Two years before his death, Sartre told a radio interviewer that, "I always want to remain an appeal for living" ("Sartre Cortege..."). Though much of his work remains difficult and unpleasant to interpret for some, the tenets of existentialism and the philosophical truth overall which he illuminated truly classify him as one of the great thinkers and an appeal for living as well. Sartre’s confrontation with anguish and despair, through existentialism, is indeed a philosophy of our age and holds phenomenal significance, especially today. As Sartre himself said, "Life begins on the other side of despair" (Carruth xi). After contributing his brilliant mind to existentialism and the pursuit of human freedom, many physically honored him with their presence at his funeral after traveling halfway around the world. Why? "We came because he was a free man," commented the cemetery crowd ("Sartre Cortege"). Yes, a free man, indeed.

 

 

Works Cited

 

"Being and Nothingness." World Philosophy. Ed. Frank N. Magill. 5 vols. Englewood Cliffs, NJ: Salem Press, 1982.

Carruth, Hayden. Introduction. Nausea/The Wall and Other Stories. By Jean-Paul Sartre. New York: MJF Books, 1975. v-xiv.

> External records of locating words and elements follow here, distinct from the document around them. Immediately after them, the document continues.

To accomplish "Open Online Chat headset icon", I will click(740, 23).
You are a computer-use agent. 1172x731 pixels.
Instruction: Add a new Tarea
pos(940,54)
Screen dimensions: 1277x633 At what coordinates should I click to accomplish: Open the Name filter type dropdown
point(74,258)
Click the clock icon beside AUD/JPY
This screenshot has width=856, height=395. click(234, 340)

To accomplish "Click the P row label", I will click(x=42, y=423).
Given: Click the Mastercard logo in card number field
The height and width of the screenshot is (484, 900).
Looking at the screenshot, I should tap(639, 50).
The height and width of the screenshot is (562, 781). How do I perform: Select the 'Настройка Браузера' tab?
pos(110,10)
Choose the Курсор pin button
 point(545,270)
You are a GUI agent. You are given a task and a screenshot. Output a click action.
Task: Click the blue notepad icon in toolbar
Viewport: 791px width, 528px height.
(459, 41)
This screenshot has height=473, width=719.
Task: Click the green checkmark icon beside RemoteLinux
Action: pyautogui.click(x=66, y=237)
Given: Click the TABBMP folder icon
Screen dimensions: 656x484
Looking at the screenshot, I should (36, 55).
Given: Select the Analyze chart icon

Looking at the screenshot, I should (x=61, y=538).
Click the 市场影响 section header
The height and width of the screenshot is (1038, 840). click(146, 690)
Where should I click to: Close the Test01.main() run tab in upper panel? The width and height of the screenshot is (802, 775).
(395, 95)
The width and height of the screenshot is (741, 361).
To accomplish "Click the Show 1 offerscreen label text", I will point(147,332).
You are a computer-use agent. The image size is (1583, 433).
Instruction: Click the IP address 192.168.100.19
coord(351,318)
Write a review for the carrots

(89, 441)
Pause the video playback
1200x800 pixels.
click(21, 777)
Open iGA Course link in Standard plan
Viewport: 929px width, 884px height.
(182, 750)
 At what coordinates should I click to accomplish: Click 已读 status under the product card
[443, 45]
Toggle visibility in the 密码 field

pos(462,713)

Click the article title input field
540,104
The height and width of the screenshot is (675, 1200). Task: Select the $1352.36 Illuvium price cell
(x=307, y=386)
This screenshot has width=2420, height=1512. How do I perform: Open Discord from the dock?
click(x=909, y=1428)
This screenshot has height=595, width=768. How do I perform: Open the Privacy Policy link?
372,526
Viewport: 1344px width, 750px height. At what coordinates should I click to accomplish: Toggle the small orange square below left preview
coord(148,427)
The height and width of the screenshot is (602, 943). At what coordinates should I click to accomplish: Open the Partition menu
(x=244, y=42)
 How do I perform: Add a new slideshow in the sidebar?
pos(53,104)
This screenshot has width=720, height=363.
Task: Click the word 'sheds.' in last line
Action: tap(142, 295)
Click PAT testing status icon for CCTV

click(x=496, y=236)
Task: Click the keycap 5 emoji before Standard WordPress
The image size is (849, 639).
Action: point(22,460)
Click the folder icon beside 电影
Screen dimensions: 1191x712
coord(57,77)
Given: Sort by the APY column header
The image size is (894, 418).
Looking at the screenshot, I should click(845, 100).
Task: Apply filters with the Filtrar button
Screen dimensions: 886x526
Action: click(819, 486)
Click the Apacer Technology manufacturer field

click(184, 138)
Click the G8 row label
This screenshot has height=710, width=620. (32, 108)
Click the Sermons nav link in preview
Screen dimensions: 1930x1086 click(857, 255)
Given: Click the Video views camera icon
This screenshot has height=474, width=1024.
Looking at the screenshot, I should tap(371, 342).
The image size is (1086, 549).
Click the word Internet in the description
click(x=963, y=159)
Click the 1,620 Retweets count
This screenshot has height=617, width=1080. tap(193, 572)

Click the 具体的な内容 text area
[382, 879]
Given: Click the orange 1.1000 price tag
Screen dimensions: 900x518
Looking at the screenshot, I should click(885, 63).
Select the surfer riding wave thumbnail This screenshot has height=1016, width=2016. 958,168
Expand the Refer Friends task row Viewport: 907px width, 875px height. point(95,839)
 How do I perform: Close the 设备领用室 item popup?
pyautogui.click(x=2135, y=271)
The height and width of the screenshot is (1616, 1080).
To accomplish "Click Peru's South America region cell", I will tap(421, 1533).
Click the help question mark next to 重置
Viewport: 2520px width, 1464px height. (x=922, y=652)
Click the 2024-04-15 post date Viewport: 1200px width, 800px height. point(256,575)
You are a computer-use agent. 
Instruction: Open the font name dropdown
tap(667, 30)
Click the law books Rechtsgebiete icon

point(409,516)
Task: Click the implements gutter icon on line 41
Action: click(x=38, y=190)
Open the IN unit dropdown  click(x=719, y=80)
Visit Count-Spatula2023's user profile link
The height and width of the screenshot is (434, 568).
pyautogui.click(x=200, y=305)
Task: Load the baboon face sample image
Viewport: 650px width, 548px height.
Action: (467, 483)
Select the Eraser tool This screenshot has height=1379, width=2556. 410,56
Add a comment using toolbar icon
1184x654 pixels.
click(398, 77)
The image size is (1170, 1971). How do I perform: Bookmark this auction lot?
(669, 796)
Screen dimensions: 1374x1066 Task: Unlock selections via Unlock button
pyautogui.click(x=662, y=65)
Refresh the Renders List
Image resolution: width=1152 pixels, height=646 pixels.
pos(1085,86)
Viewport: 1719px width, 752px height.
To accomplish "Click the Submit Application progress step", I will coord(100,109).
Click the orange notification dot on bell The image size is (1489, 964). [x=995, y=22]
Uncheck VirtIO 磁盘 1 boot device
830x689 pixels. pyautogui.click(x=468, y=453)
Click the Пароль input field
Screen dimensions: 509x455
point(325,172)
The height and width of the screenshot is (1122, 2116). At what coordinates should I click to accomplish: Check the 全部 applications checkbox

Crosby, Donald A. "Nihilism." Routledge Encyclopedia of Philosophy. Ed. Edward Craig. 8 vols. London and New York: Routledge, 1998.

Howells, Christina. "Sartre, Jean-Paul." Routledge Encyclopedia of Philosophy. Ed. Edward Craig. 8 vols. London and New York: Routledge, 1998.

"Jean-Paul Sartre". Connect.net Home Page. 2000 Online. Internet. Available http://www.connect.net/ron/sartre.html 19 July 2000.

Marowski, Daniel G. and Roger Matuz, eds. "Jean-Paul (Charles Aymard) Sartre." Contemporary Literary Criticism. Vol. 52. Detroit: Gale Research Inc., 1989.

"Sartre Cortege Plus Thousands End in Crush at the Cemetery." The Boston Globe April 1980.  The  Boston Globe Online. Internet. 19 July 2000.

Turnbull, Neil. Get a Grip on Philosophy. Essex, UK: Ivy Press/Time Life Books, 1998.